The Briton’s 5th world drivers championship elevated him above the likes of Ayrton Senna, Sebastian Vettel and Alain Prost. Hamilton now stands shoulder to shoulder with Juan Manuel Fangio.
Michael Schumacher’s record of 7 WDC’s, once thought of as unobtainable, is now tantalisingly close for Hamilton. But how did he bring home trophy number 5?
Despite the unquestionable power of the Mercedes car, this season was not a leisurely for Hamilton, not at all. In fact, after Vettel’s victory at the Belgian Grand Prix, the Briton was arguably the underdog for the championship.
Through impressive technical development and research, in Belgium the Ferrari was on par, if not faster, on the straights than the Mercedes. Although in the end a second place finisher by some distance, Sebastian Vettel put in some impressive performances throughout the year.
As much as Hamilton’s talent contributed to his 5th world title, Ferrari themselves played a part in their own downfall. Ever since Belgium, each race has been one blunder after another.
Whether it was having the wrong driver on pole in Monza (Raikkonen, not Vettel), illegitimate calls over tires and pit stops, or simply underperforming in terms of speed, the latter part of the season has been a disaster for the team from Maranello.
Vettel too, has needlessly thrown away championship points. The German Grand Prix, when Vettel spun off and out of the race while comfortably leading, is a prime example of a lack of consistency from the ex-world champion.
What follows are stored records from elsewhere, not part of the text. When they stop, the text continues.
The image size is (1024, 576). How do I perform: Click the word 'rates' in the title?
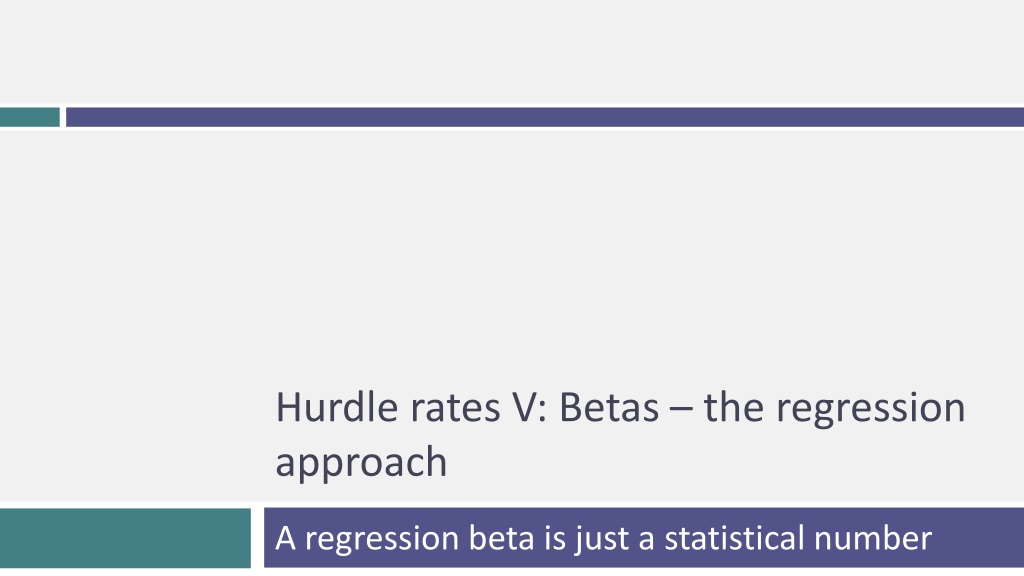tap(455, 409)
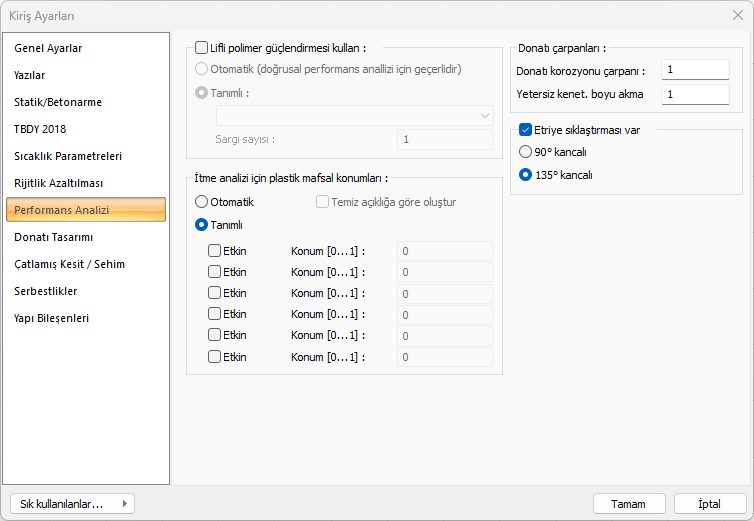The image size is (754, 521).
Task: Open Rijitlik Azaltılması settings
Action: tap(58, 183)
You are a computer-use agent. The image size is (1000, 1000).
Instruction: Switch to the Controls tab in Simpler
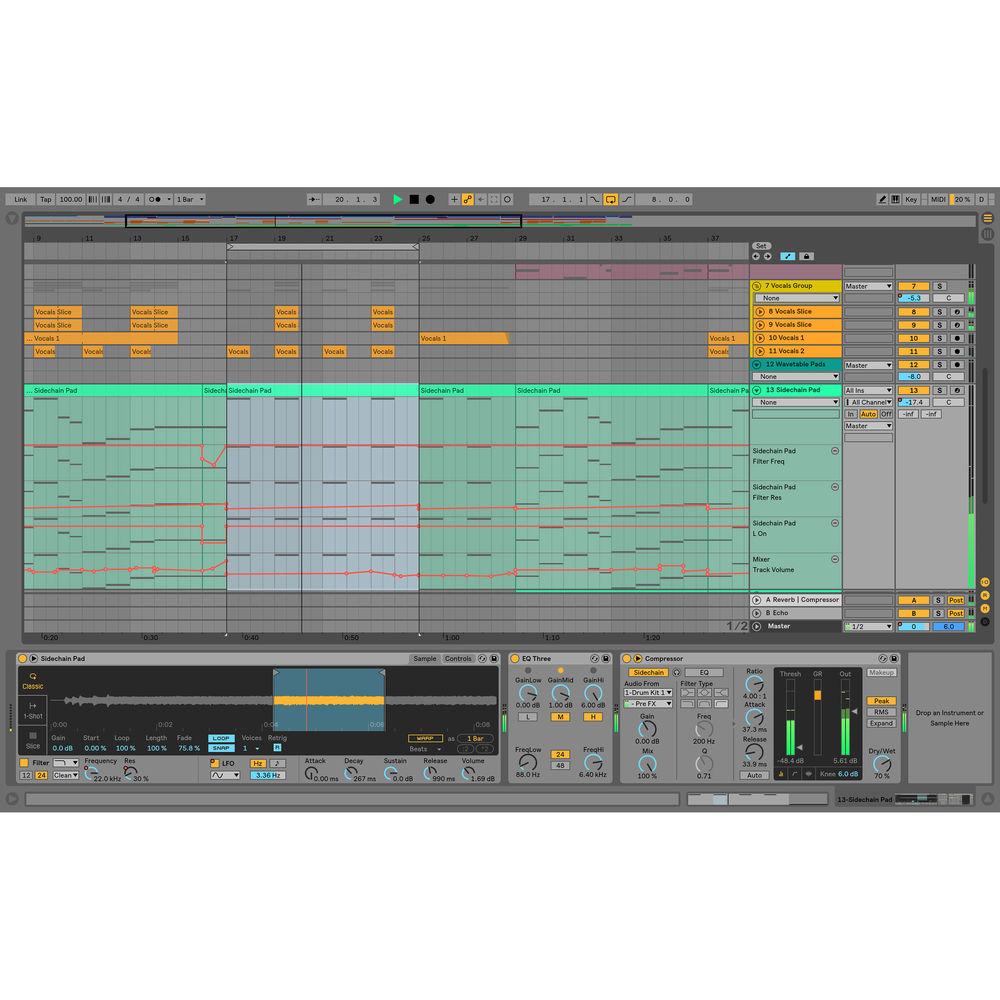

Through it all, Hamilton’s experience and talent allowed him to achieve performances that really shouldn’t have been possible. In Hungary, in torrential rain, Hamilton’s wet weather brilliance allowed him to qualify on pole, and take the resulting victory.
In Singapore during qualifying, a track where Mercedes are known to be weak, Hamilton produced a lap of sheer mesmeric quality, that his race engineer Peter Bonnington (only half jokingly) described it as one of the greatest in Formula One history. Second place Valterri Bottas in the sister Mercedes was 0.7 seconds off Hamilton. There was said to be stunned silence in the Mercedes garage as the lap time was registered.
Conversely, Hamilton has also played it cool this season. Fighting battles only if they need to be fought, staying (mostly) out of the way of danger. Allowing himself to be passed for podium positions in Mexico was a prime example of this mature approach to racecraft. Hamilton knew he only needed 7th or better for the title, so why fight?
At 33 years of age, Hamilton has a lot of time left in Formula One. Despite his jetsetting Hollywood lifestyle, his passion for the sport has clearly not diminished. If he can maintain this level of performance, and Mercedes maintain their status as the team to beat, Schumacher’s record of seven championships could be in very grave danger.